— START RECORDS SUPPLIED —
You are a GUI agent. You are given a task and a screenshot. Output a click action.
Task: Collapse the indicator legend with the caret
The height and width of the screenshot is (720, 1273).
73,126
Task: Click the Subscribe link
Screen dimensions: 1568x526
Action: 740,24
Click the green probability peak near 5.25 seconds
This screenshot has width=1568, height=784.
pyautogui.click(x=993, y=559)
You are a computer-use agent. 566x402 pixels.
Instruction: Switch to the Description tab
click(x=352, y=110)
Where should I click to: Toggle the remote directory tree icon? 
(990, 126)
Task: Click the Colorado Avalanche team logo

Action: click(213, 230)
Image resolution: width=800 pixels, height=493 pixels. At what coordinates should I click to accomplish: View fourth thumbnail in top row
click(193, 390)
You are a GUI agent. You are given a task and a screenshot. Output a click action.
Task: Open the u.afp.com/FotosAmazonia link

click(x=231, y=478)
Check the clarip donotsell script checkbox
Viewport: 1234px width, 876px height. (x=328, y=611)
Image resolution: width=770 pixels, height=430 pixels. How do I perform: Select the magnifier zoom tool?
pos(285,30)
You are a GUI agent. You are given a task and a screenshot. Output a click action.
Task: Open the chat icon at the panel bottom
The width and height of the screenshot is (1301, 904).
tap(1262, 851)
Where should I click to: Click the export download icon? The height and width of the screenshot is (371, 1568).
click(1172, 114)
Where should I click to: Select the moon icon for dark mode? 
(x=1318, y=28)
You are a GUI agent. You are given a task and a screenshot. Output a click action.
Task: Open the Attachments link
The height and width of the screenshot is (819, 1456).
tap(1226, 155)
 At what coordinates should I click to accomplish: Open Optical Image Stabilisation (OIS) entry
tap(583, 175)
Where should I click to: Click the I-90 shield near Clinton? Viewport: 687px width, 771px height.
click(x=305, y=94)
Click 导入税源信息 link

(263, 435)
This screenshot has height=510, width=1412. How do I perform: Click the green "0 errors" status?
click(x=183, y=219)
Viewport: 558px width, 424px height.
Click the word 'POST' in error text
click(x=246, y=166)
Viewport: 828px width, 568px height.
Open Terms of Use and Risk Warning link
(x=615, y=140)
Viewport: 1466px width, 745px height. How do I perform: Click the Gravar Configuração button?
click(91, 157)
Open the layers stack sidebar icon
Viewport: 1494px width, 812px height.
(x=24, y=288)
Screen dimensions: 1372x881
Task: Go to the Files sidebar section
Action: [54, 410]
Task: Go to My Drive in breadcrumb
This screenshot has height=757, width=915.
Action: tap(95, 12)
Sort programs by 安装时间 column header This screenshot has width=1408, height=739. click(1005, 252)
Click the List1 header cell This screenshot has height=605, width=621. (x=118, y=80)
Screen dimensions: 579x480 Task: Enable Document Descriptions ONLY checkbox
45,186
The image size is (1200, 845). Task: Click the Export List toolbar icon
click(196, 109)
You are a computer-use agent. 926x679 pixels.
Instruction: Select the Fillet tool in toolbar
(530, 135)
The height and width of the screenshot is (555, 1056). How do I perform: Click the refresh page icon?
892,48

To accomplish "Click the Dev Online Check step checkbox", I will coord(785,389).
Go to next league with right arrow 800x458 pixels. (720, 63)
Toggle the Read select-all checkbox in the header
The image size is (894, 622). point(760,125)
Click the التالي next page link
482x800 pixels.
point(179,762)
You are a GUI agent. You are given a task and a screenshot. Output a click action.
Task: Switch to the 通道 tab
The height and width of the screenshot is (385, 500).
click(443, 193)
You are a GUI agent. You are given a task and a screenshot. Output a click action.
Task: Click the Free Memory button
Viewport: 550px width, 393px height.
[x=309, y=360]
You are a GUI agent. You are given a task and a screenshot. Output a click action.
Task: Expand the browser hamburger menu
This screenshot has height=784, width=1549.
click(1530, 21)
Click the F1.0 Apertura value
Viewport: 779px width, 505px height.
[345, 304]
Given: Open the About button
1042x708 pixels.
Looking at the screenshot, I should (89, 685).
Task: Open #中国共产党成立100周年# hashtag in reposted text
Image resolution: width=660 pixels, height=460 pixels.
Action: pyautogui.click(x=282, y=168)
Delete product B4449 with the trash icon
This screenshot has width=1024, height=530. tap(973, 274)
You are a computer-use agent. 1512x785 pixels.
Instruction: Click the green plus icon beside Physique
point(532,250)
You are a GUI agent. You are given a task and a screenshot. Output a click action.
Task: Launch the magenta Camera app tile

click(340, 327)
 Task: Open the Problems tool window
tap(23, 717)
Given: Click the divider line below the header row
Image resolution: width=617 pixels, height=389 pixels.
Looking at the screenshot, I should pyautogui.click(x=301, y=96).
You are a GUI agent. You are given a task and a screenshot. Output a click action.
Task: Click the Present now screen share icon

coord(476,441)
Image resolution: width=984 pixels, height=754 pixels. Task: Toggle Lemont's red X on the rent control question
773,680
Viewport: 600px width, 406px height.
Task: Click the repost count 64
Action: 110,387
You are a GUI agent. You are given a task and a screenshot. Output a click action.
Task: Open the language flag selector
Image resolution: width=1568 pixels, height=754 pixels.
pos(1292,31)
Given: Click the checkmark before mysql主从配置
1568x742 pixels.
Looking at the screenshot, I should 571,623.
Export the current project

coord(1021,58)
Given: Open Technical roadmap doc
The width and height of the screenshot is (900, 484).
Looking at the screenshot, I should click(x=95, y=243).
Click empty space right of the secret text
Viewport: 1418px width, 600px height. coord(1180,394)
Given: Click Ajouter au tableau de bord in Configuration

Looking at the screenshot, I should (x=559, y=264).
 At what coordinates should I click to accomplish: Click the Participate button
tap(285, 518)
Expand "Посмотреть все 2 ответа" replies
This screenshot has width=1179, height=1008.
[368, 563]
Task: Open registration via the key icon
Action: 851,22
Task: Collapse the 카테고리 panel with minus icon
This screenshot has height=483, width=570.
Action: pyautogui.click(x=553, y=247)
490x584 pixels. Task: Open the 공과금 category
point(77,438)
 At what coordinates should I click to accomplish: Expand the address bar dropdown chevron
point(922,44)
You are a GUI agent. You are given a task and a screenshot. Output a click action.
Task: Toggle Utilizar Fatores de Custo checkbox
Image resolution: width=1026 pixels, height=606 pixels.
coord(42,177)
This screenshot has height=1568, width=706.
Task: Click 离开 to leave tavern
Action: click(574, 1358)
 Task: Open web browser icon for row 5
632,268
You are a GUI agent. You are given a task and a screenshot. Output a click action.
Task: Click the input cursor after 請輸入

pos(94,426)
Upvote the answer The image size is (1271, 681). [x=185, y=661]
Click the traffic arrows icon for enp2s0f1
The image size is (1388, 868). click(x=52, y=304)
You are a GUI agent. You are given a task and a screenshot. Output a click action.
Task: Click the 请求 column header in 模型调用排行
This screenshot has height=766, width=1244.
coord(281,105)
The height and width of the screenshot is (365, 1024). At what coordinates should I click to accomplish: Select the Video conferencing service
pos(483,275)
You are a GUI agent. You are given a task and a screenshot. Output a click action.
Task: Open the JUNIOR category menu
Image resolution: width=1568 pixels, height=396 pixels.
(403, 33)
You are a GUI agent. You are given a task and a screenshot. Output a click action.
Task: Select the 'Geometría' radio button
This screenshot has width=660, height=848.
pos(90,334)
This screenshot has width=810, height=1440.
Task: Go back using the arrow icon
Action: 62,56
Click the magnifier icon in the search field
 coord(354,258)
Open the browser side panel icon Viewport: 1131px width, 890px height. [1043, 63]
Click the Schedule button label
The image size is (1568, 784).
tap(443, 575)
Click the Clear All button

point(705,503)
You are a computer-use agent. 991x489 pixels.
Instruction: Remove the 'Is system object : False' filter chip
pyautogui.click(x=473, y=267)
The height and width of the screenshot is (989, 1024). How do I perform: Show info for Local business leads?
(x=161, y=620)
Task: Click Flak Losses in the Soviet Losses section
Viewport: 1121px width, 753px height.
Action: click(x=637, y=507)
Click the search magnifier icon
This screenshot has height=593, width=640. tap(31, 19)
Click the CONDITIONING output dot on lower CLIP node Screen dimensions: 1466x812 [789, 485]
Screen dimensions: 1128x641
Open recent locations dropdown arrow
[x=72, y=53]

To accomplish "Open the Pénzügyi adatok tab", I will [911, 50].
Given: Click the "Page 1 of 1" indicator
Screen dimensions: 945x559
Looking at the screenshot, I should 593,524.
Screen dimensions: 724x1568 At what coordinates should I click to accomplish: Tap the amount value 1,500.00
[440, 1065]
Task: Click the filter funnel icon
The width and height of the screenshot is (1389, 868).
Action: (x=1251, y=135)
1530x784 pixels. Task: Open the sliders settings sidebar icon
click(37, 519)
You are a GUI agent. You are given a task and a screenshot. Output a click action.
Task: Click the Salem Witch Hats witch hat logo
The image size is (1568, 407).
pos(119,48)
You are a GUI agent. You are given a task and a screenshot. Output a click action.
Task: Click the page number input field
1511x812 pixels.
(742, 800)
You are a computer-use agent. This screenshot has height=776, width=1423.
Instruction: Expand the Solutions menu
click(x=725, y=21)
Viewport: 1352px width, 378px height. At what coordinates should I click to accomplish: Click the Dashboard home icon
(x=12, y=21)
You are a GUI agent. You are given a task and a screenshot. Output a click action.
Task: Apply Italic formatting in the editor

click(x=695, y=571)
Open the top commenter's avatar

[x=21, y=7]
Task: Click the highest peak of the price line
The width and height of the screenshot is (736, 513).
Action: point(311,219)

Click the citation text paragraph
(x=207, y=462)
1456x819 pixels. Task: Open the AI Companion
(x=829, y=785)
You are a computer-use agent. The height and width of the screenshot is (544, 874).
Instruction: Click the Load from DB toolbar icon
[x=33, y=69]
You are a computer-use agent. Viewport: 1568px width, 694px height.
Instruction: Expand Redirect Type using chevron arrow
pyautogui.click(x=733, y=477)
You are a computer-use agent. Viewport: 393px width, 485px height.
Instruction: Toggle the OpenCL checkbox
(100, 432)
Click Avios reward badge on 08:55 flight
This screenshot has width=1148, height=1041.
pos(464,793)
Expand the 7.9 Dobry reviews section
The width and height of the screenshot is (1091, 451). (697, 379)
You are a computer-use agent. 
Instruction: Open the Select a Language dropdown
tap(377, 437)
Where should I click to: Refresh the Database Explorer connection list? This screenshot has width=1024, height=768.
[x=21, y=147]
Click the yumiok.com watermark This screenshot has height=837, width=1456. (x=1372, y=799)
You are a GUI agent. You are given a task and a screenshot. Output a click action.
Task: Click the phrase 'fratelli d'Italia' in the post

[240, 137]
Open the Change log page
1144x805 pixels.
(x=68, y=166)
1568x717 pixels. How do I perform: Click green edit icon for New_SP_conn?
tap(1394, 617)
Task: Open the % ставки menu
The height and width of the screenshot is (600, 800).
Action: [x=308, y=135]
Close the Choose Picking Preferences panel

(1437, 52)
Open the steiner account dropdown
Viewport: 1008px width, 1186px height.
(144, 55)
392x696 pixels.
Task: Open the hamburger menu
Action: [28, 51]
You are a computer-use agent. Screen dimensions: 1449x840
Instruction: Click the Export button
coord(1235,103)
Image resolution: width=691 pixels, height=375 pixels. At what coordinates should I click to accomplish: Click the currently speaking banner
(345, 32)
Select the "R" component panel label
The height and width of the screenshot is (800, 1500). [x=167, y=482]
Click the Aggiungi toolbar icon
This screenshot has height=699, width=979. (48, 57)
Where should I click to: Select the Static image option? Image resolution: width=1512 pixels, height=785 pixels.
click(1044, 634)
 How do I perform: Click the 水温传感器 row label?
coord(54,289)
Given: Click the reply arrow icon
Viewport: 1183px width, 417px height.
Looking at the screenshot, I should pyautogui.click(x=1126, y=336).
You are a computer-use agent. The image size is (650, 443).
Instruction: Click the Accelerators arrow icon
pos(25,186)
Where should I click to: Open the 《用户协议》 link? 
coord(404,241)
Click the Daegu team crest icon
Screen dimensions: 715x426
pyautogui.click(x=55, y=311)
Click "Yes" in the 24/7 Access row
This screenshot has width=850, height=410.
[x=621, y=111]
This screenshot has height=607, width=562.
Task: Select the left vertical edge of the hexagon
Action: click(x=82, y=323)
— END RECORDS SUPPLIED —
*GOAL OF THE EXERCISE*: Change "Subscribe" to "Sign up" in the part of the material that opens with its first line and closes with the line containing "(x=615, y=140)". Reproduce only those lines, leaving everything else unaltered.

*THE RESPONSE*:
You are a GUI agent. You are given a task and a screenshot. Output a click action.
Task: Collapse the indicator legend with the caret
The height and width of the screenshot is (720, 1273).
73,126
Task: Click the Sign up link
Screen dimensions: 1568x526
Action: 740,24
Click the green probability peak near 5.25 seconds
This screenshot has width=1568, height=784.
pyautogui.click(x=993, y=559)
You are a computer-use agent. 566x402 pixels.
Instruction: Switch to the Description tab
click(x=352, y=110)
Where should I click to: Toggle the remote directory tree icon? 
(990, 126)
Task: Click the Colorado Avalanche team logo

Action: click(213, 230)
Image resolution: width=800 pixels, height=493 pixels. At what coordinates should I click to accomplish: View fourth thumbnail in top row
click(193, 390)
You are a GUI agent. You are given a task and a screenshot. Output a click action.
Task: Open the u.afp.com/FotosAmazonia link

click(x=231, y=478)
Check the clarip donotsell script checkbox
Viewport: 1234px width, 876px height. (x=328, y=611)
Image resolution: width=770 pixels, height=430 pixels. How do I perform: Select the magnifier zoom tool?
pos(285,30)
You are a GUI agent. You are given a task and a screenshot. Output a click action.
Task: Open the chat icon at the panel bottom
The width and height of the screenshot is (1301, 904).
tap(1262, 851)
Where should I click to: Click the export download icon? The height and width of the screenshot is (371, 1568).
click(1172, 114)
Where should I click to: Select the moon icon for dark mode? 
(x=1318, y=28)
You are a GUI agent. You are given a task and a screenshot. Output a click action.
Task: Open the Attachments link
The height and width of the screenshot is (819, 1456).
tap(1226, 155)
 At what coordinates should I click to accomplish: Open Optical Image Stabilisation (OIS) entry
tap(583, 175)
Where should I click to: Click the I-90 shield near Clinton? Viewport: 687px width, 771px height.
click(x=305, y=94)
Click 导入税源信息 link

(263, 435)
This screenshot has height=510, width=1412. How do I perform: Click the green "0 errors" status?
click(x=183, y=219)
Viewport: 558px width, 424px height.
Click the word 'POST' in error text
click(x=246, y=166)
Viewport: 828px width, 568px height.
Open Terms of Use and Risk Warning link
(x=615, y=140)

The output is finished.